Excerpt from a dataset
++++++

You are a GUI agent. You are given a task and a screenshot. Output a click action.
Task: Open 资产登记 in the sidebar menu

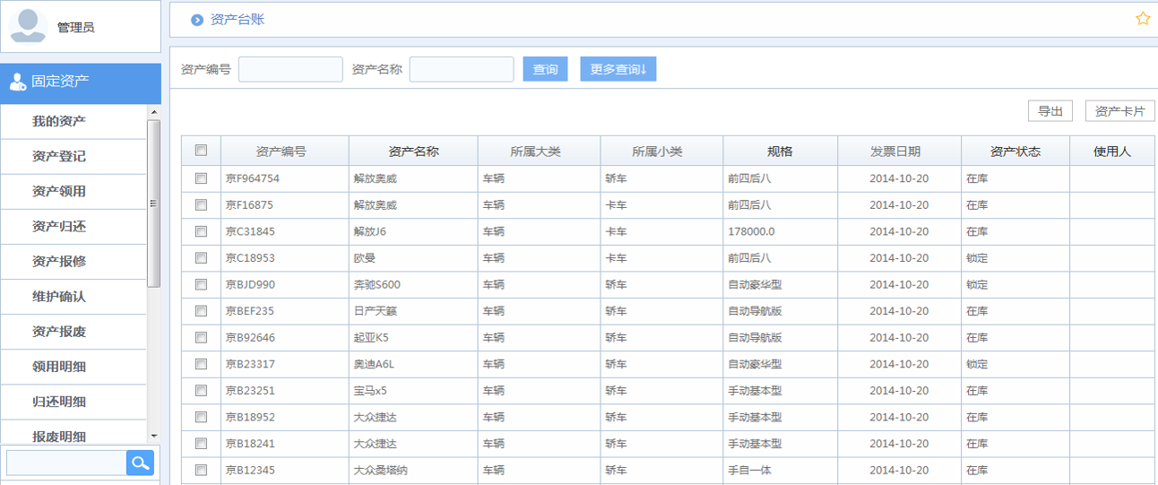59,156
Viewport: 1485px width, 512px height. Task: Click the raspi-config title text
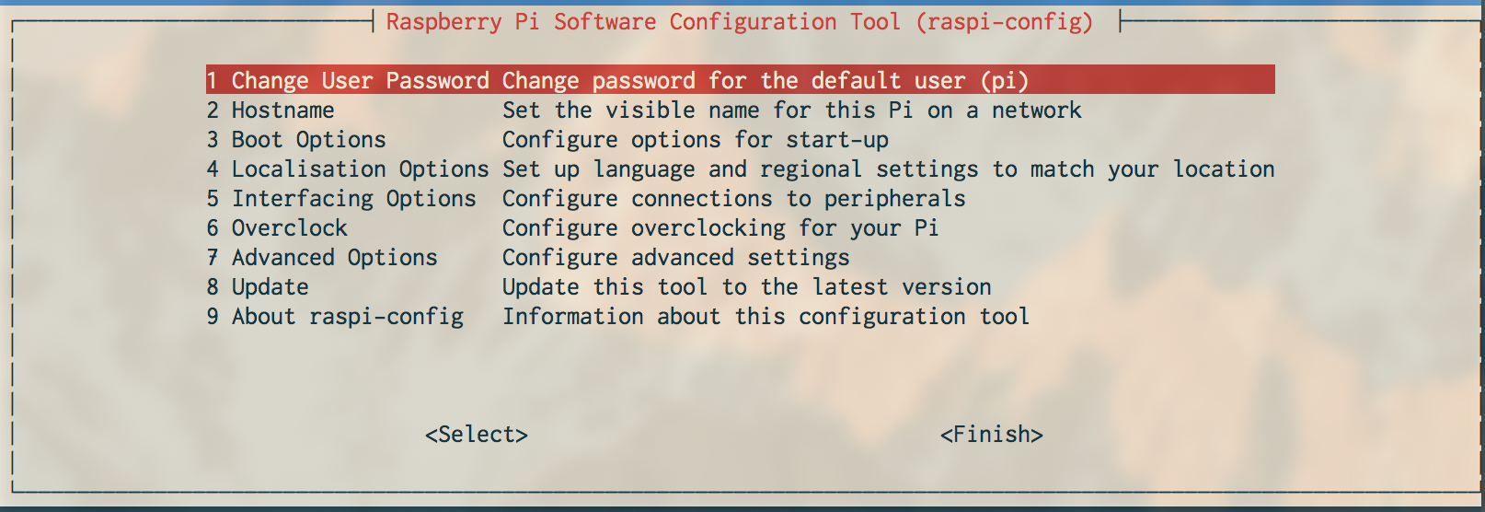[739, 21]
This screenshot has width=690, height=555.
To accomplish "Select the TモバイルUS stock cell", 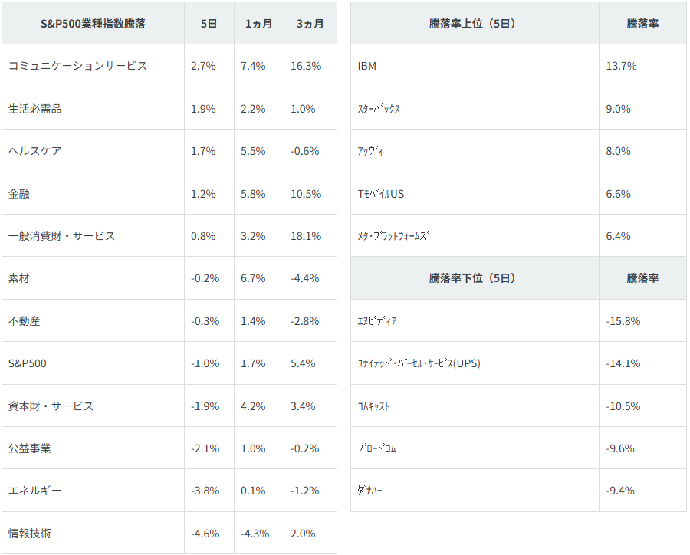I will point(381,194).
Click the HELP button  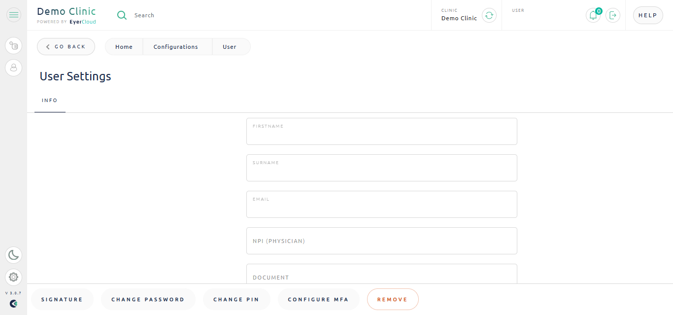[648, 15]
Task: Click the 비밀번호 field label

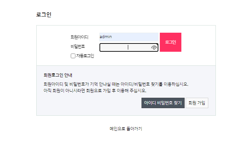Action: point(78,46)
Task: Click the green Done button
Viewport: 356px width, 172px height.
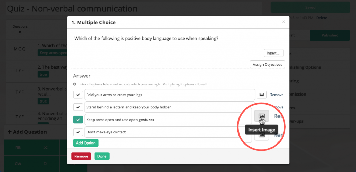Action: pyautogui.click(x=102, y=156)
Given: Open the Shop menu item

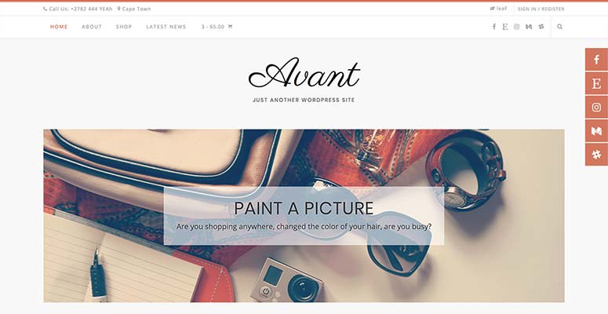Looking at the screenshot, I should click(124, 27).
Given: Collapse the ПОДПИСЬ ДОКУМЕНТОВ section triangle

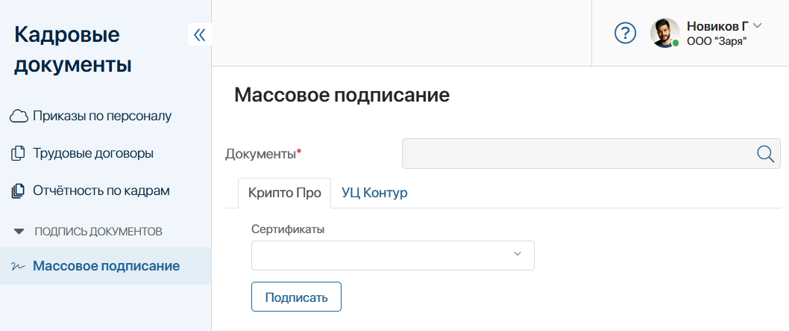Looking at the screenshot, I should click(19, 232).
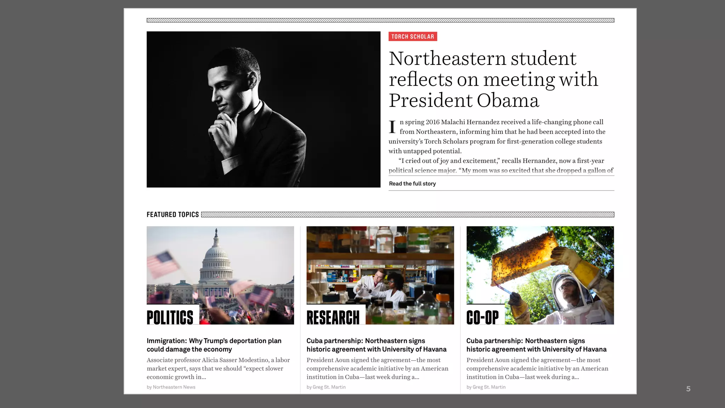
Task: Click the by Northeastern News byline
Action: (171, 387)
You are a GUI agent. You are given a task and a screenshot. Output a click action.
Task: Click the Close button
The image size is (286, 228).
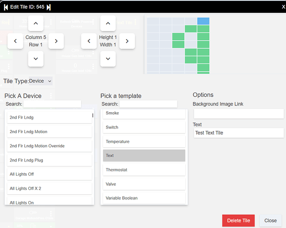pos(270,221)
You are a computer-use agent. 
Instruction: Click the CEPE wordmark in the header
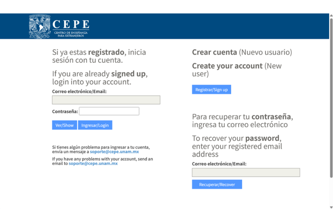point(71,24)
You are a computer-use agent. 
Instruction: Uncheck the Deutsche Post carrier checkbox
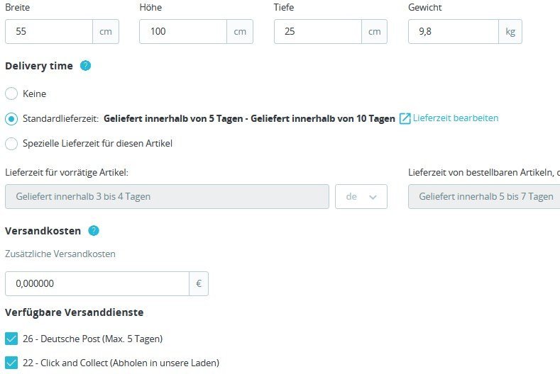(11, 339)
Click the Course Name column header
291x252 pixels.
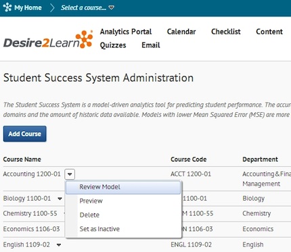pyautogui.click(x=22, y=159)

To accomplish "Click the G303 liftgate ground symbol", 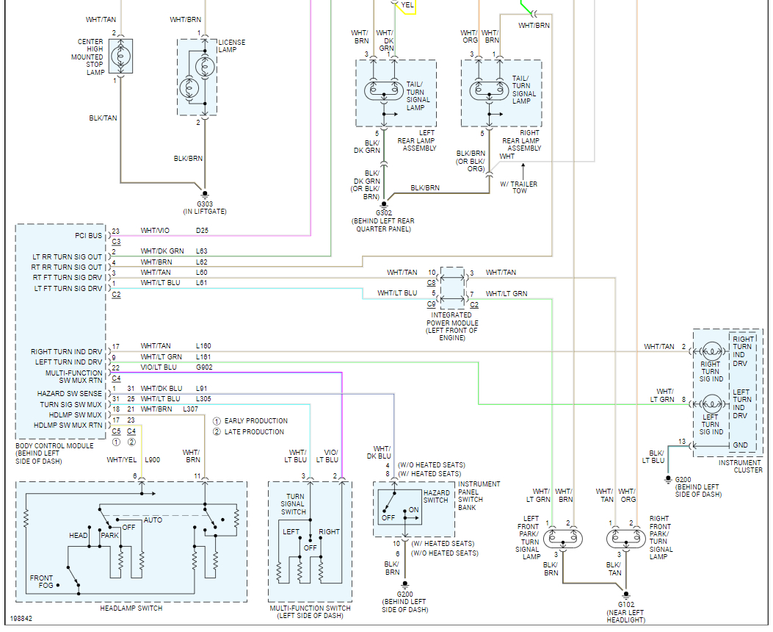I will pyautogui.click(x=205, y=195).
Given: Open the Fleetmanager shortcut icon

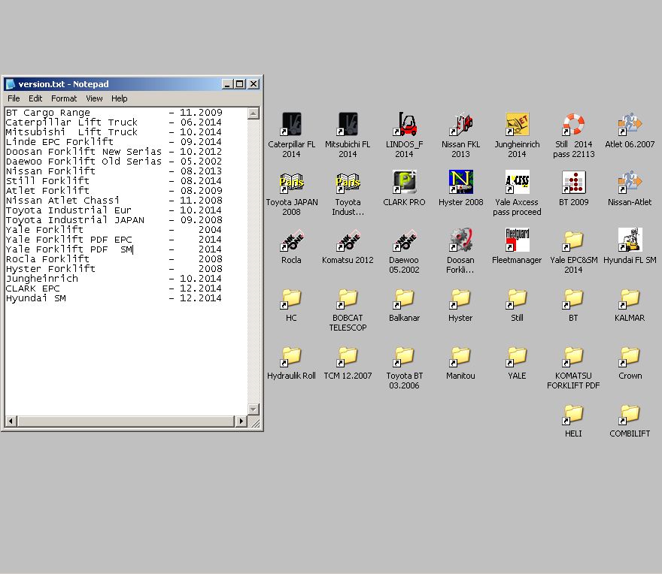Looking at the screenshot, I should (517, 240).
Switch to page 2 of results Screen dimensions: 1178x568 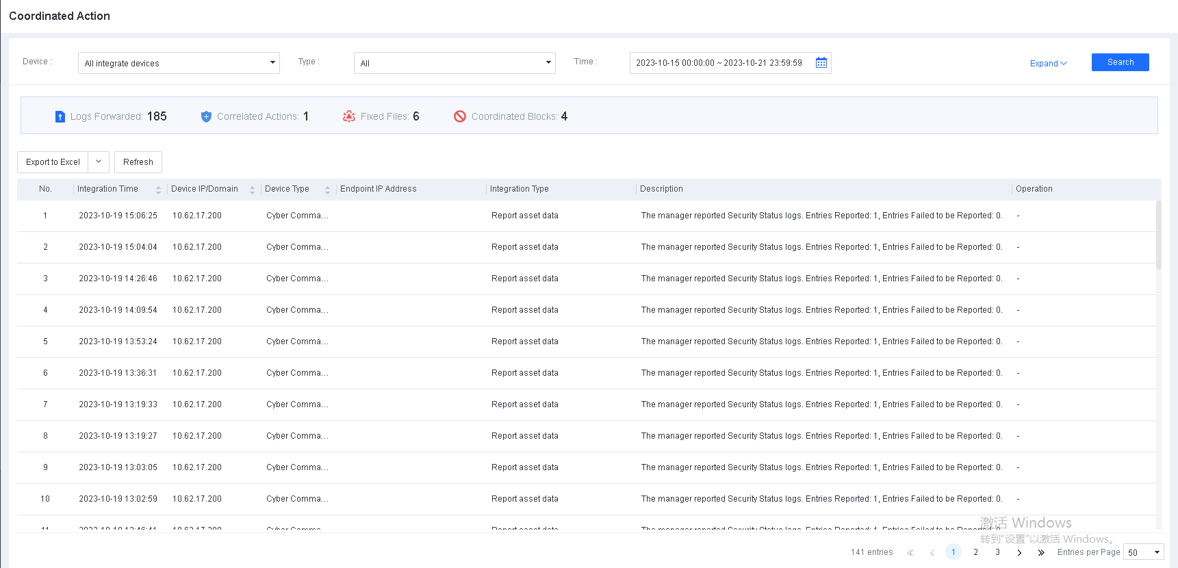[x=975, y=552]
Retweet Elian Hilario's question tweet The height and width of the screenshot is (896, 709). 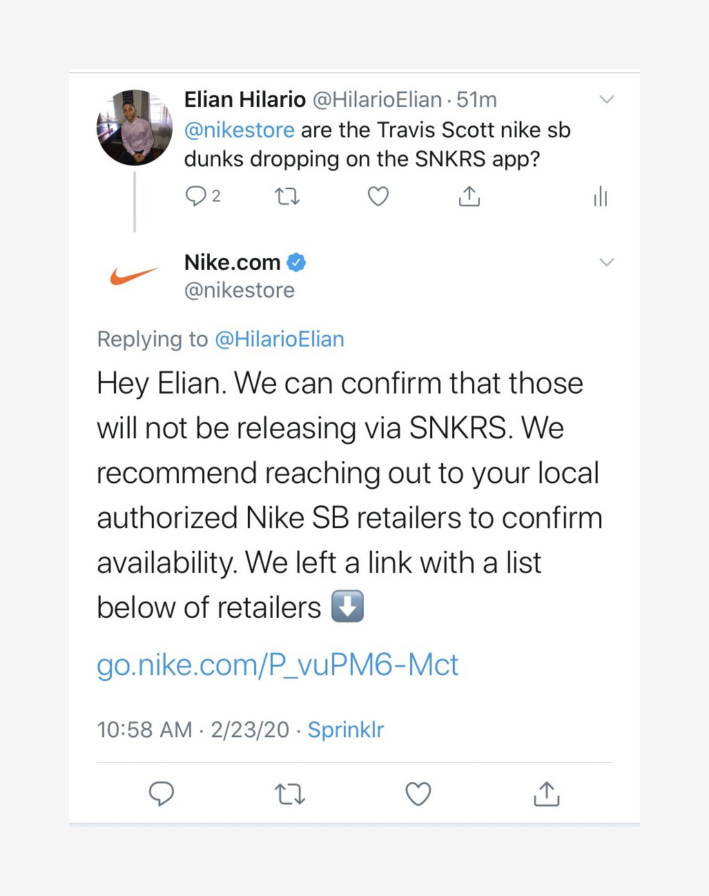[287, 197]
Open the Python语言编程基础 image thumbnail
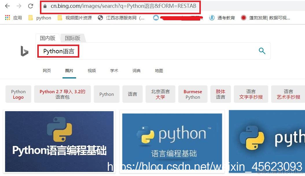This screenshot has width=305, height=176. click(59, 141)
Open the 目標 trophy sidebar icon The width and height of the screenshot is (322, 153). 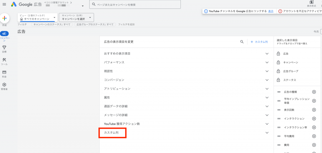(x=4, y=47)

++++++

Write out the rows between the line holding "Given: Collapse the" and the line holding "Action: (171, 387)", inclusive, copying them exactly. Leave the pictures out of your answer.

Given: Collapse the ПОДПИСЬ ДОКУМЕНТОВ section triangle

Looking at the screenshot, I should click(19, 232).
Task: Click the by Northeastern News byline
Action: (171, 387)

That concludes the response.